Extract all data as written.

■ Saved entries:
= Beginning of Section =

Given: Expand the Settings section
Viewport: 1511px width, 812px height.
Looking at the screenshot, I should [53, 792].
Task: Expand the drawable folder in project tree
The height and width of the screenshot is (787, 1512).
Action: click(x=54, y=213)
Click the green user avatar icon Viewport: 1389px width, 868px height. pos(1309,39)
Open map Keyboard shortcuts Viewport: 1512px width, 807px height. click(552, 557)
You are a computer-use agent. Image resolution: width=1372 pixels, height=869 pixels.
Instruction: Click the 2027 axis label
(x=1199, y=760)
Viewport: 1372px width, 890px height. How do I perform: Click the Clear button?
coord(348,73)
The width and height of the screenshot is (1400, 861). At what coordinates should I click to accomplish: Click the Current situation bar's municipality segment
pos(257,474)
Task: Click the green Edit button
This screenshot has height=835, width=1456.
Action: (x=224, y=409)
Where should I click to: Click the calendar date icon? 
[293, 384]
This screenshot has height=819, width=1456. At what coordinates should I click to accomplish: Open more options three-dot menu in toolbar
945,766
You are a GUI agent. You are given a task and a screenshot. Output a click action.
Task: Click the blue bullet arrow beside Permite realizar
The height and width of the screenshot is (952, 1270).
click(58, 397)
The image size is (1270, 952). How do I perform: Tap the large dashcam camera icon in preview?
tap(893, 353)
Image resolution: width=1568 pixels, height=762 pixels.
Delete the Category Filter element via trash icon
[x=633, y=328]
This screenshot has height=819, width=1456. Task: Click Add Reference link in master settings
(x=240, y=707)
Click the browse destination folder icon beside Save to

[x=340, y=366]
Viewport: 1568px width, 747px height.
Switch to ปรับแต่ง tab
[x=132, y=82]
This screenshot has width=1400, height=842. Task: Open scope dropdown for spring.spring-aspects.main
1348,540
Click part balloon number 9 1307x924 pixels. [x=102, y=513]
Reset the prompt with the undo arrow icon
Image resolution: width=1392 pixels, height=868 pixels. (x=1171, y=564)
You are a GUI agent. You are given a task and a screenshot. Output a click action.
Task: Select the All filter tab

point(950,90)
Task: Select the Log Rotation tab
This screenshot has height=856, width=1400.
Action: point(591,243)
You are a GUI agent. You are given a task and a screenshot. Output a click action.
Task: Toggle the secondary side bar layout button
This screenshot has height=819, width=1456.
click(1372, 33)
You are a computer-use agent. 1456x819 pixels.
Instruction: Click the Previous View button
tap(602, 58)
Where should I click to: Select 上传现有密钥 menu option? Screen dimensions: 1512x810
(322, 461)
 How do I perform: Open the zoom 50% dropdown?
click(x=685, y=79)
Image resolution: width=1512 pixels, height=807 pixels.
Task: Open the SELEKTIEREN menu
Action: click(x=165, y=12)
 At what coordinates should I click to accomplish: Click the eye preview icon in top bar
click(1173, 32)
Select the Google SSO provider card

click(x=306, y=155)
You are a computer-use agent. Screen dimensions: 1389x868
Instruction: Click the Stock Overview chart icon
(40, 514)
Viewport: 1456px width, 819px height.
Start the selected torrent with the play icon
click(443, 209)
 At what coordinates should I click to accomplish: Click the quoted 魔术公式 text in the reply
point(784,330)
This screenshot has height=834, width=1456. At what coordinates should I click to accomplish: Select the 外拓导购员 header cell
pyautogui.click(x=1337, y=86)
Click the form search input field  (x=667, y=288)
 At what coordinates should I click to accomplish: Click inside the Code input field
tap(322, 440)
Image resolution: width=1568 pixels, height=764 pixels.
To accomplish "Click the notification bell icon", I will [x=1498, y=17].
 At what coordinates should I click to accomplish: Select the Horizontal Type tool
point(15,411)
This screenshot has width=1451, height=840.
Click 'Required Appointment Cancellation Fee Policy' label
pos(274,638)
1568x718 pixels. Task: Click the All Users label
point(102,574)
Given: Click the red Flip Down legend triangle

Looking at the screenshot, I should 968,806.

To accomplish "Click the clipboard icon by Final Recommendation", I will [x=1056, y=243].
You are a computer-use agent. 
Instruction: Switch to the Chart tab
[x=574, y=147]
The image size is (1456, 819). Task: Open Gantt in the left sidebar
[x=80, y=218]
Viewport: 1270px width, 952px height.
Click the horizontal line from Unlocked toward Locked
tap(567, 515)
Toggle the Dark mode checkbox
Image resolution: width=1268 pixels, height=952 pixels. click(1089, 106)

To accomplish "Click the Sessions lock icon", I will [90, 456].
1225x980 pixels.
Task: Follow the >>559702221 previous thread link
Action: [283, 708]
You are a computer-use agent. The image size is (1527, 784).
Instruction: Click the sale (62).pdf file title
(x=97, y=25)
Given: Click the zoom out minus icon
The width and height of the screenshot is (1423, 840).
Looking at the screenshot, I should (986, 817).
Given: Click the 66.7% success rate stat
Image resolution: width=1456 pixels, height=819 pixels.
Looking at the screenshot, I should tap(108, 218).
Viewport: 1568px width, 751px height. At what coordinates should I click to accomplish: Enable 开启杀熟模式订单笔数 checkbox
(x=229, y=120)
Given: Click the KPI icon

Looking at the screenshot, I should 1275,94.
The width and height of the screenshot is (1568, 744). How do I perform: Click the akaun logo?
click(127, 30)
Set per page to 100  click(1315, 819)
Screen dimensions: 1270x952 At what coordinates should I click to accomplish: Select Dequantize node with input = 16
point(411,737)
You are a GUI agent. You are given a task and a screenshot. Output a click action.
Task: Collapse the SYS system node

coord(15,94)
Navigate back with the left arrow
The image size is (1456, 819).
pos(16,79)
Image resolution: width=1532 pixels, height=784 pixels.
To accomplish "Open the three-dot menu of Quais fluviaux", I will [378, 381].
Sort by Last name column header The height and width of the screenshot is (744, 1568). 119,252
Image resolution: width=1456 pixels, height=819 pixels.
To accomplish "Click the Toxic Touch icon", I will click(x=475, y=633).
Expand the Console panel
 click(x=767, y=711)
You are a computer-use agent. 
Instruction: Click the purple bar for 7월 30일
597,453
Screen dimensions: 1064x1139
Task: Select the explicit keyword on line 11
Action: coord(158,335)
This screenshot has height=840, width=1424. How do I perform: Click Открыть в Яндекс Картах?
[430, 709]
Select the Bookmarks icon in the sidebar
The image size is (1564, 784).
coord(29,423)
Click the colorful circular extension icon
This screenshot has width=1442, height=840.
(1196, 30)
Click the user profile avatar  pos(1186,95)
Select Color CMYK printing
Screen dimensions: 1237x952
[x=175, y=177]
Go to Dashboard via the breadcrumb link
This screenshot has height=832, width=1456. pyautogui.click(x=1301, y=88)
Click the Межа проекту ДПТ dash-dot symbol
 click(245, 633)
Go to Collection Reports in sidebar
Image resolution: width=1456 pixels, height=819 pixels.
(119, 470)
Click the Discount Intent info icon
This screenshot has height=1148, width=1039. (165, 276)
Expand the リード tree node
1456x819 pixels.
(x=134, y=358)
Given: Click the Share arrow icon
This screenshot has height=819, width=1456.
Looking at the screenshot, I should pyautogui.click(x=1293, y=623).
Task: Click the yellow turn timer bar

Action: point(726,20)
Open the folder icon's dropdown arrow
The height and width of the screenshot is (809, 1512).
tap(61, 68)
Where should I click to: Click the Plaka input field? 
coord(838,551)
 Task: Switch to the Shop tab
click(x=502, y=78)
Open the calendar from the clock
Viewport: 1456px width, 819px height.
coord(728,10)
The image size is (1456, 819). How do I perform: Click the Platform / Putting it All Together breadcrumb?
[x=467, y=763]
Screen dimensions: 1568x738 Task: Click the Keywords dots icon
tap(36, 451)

= End of Section =

■ Written response:
Given: Expand the Settings section
Viewport: 1511px width, 812px height.
Looking at the screenshot, I should [53, 792].
Task: Expand the drawable folder in project tree
The height and width of the screenshot is (787, 1512).
Action: click(x=54, y=213)
Click the green user avatar icon Viewport: 1389px width, 868px height. pos(1309,39)
Open map Keyboard shortcuts Viewport: 1512px width, 807px height. click(552, 557)
You are a computer-use agent. Image resolution: width=1372 pixels, height=869 pixels.
Instruction: Click the 2027 axis label
(x=1199, y=760)
Viewport: 1372px width, 890px height. How do I perform: Click the Clear button?
coord(348,73)
The width and height of the screenshot is (1400, 861). At what coordinates should I click to accomplish: Click the Current situation bar's municipality segment
pos(257,474)
Task: Click the green Edit button
This screenshot has height=835, width=1456.
Action: (x=224, y=409)
Where should I click to: Click the calendar date icon? 
[293, 384]
This screenshot has height=819, width=1456. At what coordinates should I click to accomplish: Open more options three-dot menu in toolbar
945,766
You are a GUI agent. You are given a task and a screenshot. Output a click action.
Task: Click the blue bullet arrow beside Permite realizar
The height and width of the screenshot is (952, 1270).
click(58, 397)
The image size is (1270, 952). How do I perform: Tap the large dashcam camera icon in preview?
tap(893, 353)
Image resolution: width=1568 pixels, height=762 pixels.
Delete the Category Filter element via trash icon
[x=633, y=328]
This screenshot has height=819, width=1456. Task: Click Add Reference link in master settings
(x=240, y=707)
Click the browse destination folder icon beside Save to

[x=340, y=366]
Viewport: 1568px width, 747px height.
Switch to ปรับแต่ง tab
[x=132, y=82]
This screenshot has width=1400, height=842. Task: Open scope dropdown for spring.spring-aspects.main
1348,540
Click part balloon number 9 1307x924 pixels. [x=102, y=513]
Reset the prompt with the undo arrow icon
Image resolution: width=1392 pixels, height=868 pixels. (x=1171, y=564)
You are a GUI agent. You are given a task and a screenshot. Output a click action.
Task: Select the All filter tab

point(950,90)
Task: Select the Log Rotation tab
This screenshot has height=856, width=1400.
Action: point(591,243)
You are a GUI agent. You are given a task and a screenshot. Output a click action.
Task: Toggle the secondary side bar layout button
This screenshot has height=819, width=1456.
click(1372, 33)
You are a computer-use agent. 1456x819 pixels.
Instruction: Click the Previous View button
tap(602, 58)
Where should I click to: Select 上传现有密钥 menu option? Screen dimensions: 1512x810
(322, 461)
 How do I perform: Open the zoom 50% dropdown?
click(x=685, y=79)
Image resolution: width=1512 pixels, height=807 pixels.
Task: Open the SELEKTIEREN menu
Action: click(x=165, y=12)
 At what coordinates should I click to accomplish: Click the eye preview icon in top bar
click(1173, 32)
Select the Google SSO provider card

click(x=306, y=155)
You are a computer-use agent. Screen dimensions: 1389x868
Instruction: Click the Stock Overview chart icon
(40, 514)
Viewport: 1456px width, 819px height.
Start the selected torrent with the play icon
click(443, 209)
 At what coordinates should I click to accomplish: Click the quoted 魔术公式 text in the reply
point(784,330)
This screenshot has height=834, width=1456. At what coordinates should I click to accomplish: Select the 外拓导购员 header cell
pyautogui.click(x=1337, y=86)
Click the form search input field  (x=667, y=288)
 At what coordinates should I click to accomplish: Click inside the Code input field
tap(322, 440)
Image resolution: width=1568 pixels, height=764 pixels.
To accomplish "Click the notification bell icon", I will [x=1498, y=17].
 At what coordinates should I click to accomplish: Select the Horizontal Type tool
point(15,411)
This screenshot has width=1451, height=840.
Click 'Required Appointment Cancellation Fee Policy' label
pos(274,638)
1568x718 pixels. Task: Click the All Users label
point(102,574)
Given: Click the red Flip Down legend triangle

Looking at the screenshot, I should 968,806.

To accomplish "Click the clipboard icon by Final Recommendation", I will [x=1056, y=243].
You are a computer-use agent. 
Instruction: Switch to the Chart tab
[x=574, y=147]
The image size is (1456, 819). Task: Open Gantt in the left sidebar
[x=80, y=218]
Viewport: 1270px width, 952px height.
Click the horizontal line from Unlocked toward Locked
tap(567, 515)
Toggle the Dark mode checkbox
Image resolution: width=1268 pixels, height=952 pixels. click(1089, 106)

To accomplish "Click the Sessions lock icon", I will [90, 456].
1225x980 pixels.
Task: Follow the >>559702221 previous thread link
Action: [283, 708]
You are a computer-use agent. The image size is (1527, 784).
Instruction: Click the sale (62).pdf file title
(x=97, y=25)
Given: Click the zoom out minus icon
The width and height of the screenshot is (1423, 840).
Looking at the screenshot, I should (986, 817).
Given: Click the 66.7% success rate stat
Image resolution: width=1456 pixels, height=819 pixels.
Looking at the screenshot, I should tap(108, 218).
Viewport: 1568px width, 751px height. At what coordinates should I click to accomplish: Enable 开启杀熟模式订单笔数 checkbox
(x=229, y=120)
Given: Click the KPI icon

Looking at the screenshot, I should 1275,94.
The width and height of the screenshot is (1568, 744). How do I perform: Click the akaun logo?
click(127, 30)
Set per page to 100  click(1315, 819)
Screen dimensions: 1270x952 At what coordinates should I click to accomplish: Select Dequantize node with input = 16
point(411,737)
You are a GUI agent. You are given a task and a screenshot. Output a click action.
Task: Collapse the SYS system node

coord(15,94)
Navigate back with the left arrow
The image size is (1456, 819).
pos(16,79)
Image resolution: width=1532 pixels, height=784 pixels.
To accomplish "Open the three-dot menu of Quais fluviaux", I will [378, 381].
Sort by Last name column header The height and width of the screenshot is (744, 1568). 119,252
Image resolution: width=1456 pixels, height=819 pixels.
To accomplish "Click the Toxic Touch icon", I will click(x=475, y=633).
Expand the Console panel
 click(x=767, y=711)
You are a computer-use agent. 
Instruction: Click the purple bar for 7월 30일
597,453
Screen dimensions: 1064x1139
Task: Select the explicit keyword on line 11
Action: coord(158,335)
This screenshot has height=840, width=1424. How do I perform: Click Открыть в Яндекс Картах?
[430, 709]
Select the Bookmarks icon in the sidebar
The image size is (1564, 784).
coord(29,423)
Click the colorful circular extension icon
This screenshot has width=1442, height=840.
(1196, 30)
Click the user profile avatar  pos(1186,95)
Select Color CMYK printing
Screen dimensions: 1237x952
[x=175, y=177]
Go to Dashboard via the breadcrumb link
This screenshot has height=832, width=1456. pyautogui.click(x=1301, y=88)
Click the Межа проекту ДПТ dash-dot symbol
 click(245, 633)
Go to Collection Reports in sidebar
Image resolution: width=1456 pixels, height=819 pixels.
(119, 470)
Click the Discount Intent info icon
This screenshot has height=1148, width=1039. (165, 276)
Expand the リード tree node
1456x819 pixels.
(x=134, y=358)
Given: Click the Share arrow icon
This screenshot has height=819, width=1456.
Looking at the screenshot, I should pyautogui.click(x=1293, y=623).
Task: Click the yellow turn timer bar

Action: point(726,20)
Open the folder icon's dropdown arrow
The height and width of the screenshot is (809, 1512).
tap(61, 68)
Where should I click to: Click the Plaka input field? 
coord(838,551)
 Task: Switch to the Shop tab
click(x=502, y=78)
Open the calendar from the clock
Viewport: 1456px width, 819px height.
coord(728,10)
The image size is (1456, 819). How do I perform: Click the Platform / Putting it All Together breadcrumb?
[x=467, y=763]
Screen dimensions: 1568x738 Task: Click the Keywords dots icon
tap(36, 451)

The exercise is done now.